Sparxxx, born Warren Mathis, is a white man who grew up dirt poor in rural Georgia but somehow caught the hip-hop bug. He also developed a more-than-competent cadence and sense of identity. Timbaland, a black man from Virginia Beach, has reinvented urban music over the past decade with his eccentric rhythm patterns and instrumentation. He draws strength as a producer from being geeky, beautiful and cool all at once.

Sensing the vastness of their differences (Dr. Dre and Eminem both grew up in huge, terrifying 'hoods; they aren't that diametrically opposed), Tim and Bubba continually challenge each other, and they transcend the crassest of marketing. Think the new album's title is coincidental?

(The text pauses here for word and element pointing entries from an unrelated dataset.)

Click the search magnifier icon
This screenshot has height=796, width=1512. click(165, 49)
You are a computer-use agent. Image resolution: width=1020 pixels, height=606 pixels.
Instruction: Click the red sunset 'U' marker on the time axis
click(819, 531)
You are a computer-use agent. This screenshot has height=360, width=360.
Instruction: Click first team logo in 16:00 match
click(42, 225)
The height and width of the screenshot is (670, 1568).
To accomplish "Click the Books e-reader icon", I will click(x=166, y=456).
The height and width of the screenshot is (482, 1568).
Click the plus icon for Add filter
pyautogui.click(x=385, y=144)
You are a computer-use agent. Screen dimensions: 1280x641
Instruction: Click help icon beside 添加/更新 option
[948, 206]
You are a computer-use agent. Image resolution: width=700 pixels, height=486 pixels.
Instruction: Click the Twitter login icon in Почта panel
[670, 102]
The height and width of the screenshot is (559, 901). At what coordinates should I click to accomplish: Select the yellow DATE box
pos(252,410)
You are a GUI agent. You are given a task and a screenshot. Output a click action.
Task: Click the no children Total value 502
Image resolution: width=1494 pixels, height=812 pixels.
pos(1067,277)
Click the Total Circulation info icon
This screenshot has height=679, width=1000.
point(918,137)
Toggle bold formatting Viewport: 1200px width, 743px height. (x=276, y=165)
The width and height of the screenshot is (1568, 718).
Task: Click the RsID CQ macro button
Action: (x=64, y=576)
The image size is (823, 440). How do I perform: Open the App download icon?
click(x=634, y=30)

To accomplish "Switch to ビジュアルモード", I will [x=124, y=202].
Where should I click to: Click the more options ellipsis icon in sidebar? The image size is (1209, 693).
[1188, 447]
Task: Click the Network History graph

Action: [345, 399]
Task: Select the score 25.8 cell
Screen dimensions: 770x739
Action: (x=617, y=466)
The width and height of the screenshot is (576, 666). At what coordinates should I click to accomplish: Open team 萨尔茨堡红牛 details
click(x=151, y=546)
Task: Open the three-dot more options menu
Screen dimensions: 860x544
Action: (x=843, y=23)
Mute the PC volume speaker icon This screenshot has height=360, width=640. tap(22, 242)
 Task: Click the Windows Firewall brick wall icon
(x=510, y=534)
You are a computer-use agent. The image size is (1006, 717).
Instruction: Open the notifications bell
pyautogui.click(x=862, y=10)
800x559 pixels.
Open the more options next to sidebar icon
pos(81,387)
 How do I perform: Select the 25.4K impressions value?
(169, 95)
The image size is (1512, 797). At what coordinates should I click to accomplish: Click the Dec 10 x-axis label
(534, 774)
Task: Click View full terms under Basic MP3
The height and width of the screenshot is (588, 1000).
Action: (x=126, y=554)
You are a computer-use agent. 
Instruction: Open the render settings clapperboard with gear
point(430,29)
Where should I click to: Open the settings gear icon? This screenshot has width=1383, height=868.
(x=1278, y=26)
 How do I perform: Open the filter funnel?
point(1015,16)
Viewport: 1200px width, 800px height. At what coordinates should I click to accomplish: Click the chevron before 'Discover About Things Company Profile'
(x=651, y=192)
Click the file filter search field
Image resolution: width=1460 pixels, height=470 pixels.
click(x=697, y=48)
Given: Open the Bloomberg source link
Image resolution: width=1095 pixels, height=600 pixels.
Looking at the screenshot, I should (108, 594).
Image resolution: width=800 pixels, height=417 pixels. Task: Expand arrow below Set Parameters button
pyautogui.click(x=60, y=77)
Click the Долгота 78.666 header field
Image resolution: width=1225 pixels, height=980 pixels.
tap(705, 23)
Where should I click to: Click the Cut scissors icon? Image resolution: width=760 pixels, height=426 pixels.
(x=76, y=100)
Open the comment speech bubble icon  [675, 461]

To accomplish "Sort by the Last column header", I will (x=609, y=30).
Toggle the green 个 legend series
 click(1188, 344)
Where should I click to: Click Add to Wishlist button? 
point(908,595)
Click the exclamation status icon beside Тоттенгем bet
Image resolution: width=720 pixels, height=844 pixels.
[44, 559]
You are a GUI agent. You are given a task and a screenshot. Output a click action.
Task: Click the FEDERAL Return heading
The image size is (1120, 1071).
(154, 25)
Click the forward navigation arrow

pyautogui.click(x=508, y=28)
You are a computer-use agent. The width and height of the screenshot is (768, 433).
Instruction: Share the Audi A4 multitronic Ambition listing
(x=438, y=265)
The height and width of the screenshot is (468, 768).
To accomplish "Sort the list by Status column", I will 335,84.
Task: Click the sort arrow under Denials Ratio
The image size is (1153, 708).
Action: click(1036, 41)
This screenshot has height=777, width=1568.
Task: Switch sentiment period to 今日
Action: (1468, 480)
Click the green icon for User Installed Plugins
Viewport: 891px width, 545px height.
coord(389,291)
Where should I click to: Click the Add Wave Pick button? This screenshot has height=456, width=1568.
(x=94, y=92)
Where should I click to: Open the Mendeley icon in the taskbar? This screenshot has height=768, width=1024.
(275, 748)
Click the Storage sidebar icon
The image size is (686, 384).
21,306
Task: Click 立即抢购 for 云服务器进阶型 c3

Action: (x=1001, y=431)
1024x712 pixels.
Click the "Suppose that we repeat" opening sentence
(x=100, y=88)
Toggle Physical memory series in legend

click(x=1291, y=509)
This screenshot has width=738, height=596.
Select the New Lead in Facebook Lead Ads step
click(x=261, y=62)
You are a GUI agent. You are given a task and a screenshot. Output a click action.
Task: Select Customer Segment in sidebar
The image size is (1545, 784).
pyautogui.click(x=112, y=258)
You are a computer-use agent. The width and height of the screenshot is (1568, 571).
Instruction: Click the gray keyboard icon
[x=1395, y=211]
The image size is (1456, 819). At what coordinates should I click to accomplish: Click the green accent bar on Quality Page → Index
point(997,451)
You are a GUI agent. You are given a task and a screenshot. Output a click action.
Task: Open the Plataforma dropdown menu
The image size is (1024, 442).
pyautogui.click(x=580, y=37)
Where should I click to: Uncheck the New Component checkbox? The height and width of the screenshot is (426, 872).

The hillbilly boy scores his credibility points largely by taming the trickiest of Timbaland's beats. The widely employed producer essentially recycles two of his best works -- the woozy wigga-wigga-boom of Justin Timberlake's "Cry Me a River" (here, it's "Nowhere") and the mystical propulsion of Missy Elliott's "Get Ur Freak On" ("Hootnanny"). Undeterred, Bubba taps into his charisma to gain as a monologist ("Let these cats amuse you with comical depictions/Where we from/Being broke is no great distinction") and as a joke-teller ("I need another farm to bequeath my next of kin to").

Meanwhile, Timbaland uses the singular Sparxxx persona to do something he'd never be able to do for a black rapper. Over the course of the record, he invents genuine country and western hip-hop. "Jimmy Mathis" is still undeniably a Timbaland creation but installs a jammin' harmonica loop to weave in and out of the skittering clap-drums -- Bubba's evocation of his bus-driving father on the hook is wholly appropriate. On "Comin' Round," the producer samples bluegrass band Yonder Mountain String Band and beatboxes (?!) alongside the fiddle. Other tracks use acoustic guitar, juke-joint horns, and drunken choirs.

The partners each score their biggest triumph on the title track. Not an ode to cinematic sodomy after all, the song is a star maker on a par with 50 Cent's "In Da Club." Bubba's short verses showcase his lyrical gifts and a casual confidence ("Legends are made out of vulnerable men"). And Timbaland's melodicism and charming goofiness (the front-porch blues guitar and "woo-hoo!" background vocals) help the shtick about carrying a fishing pole and drinking a bottle o' shine sound hip. He's never concocted anything quite this catchy.

Deliverance may be the best thing either man will ever do, which, given Timbaland's all-encompassing profile, says an awful lot.